Task inputs

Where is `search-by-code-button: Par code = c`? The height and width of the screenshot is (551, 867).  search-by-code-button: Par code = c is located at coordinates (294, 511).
--
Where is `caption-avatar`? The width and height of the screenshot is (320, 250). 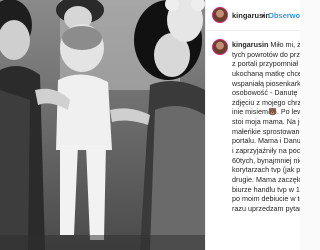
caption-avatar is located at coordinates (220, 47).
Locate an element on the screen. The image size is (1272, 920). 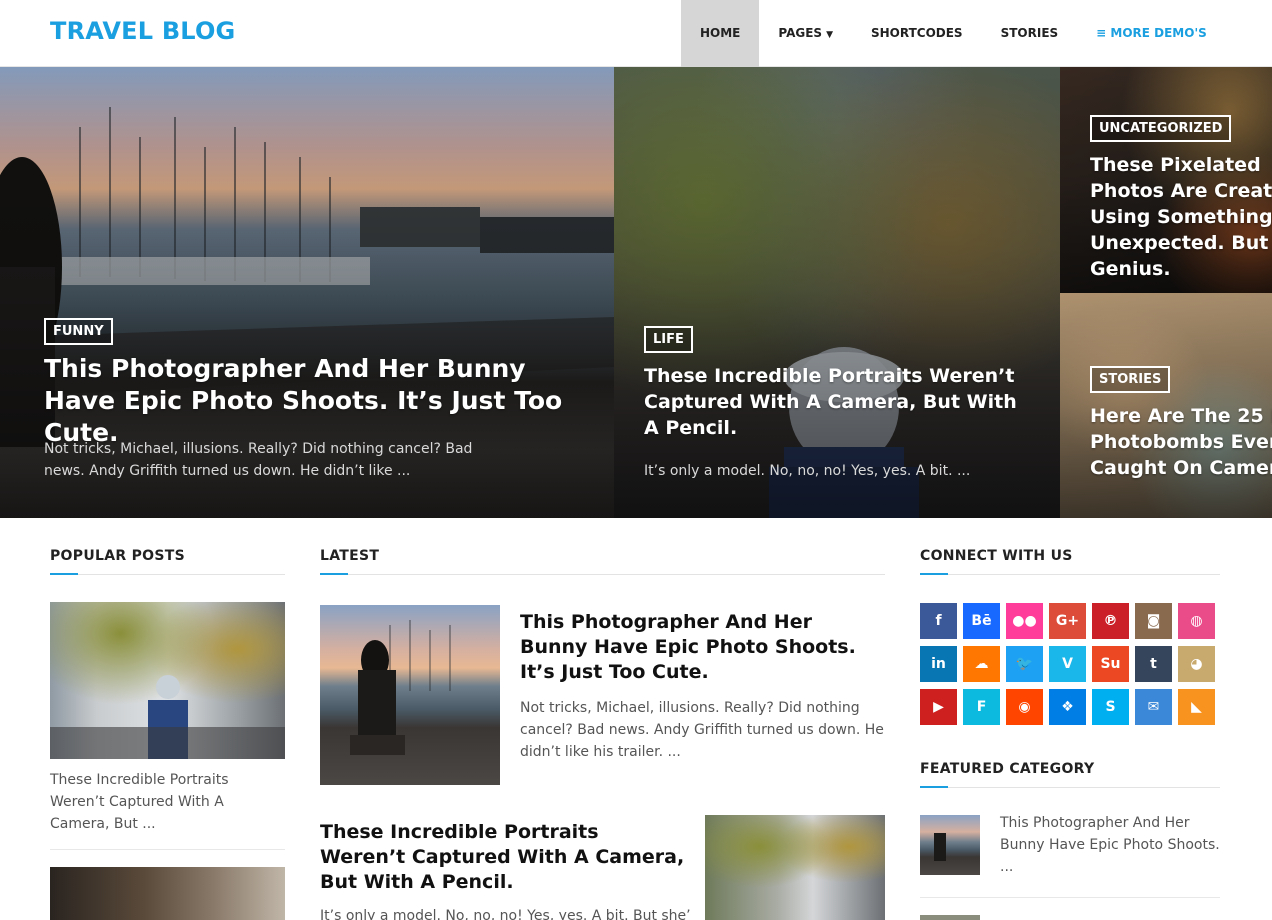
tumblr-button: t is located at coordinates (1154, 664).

Work item
Quote the rows word for word, from the line containing "Locate an element" through the line containing "tumblr-button: t is", including both of those lines. Leave the pictures out.

Solution to this exercise
Locate an element on the screen. The image size is (1272, 920). 
tumblr-button: t is located at coordinates (1154, 664).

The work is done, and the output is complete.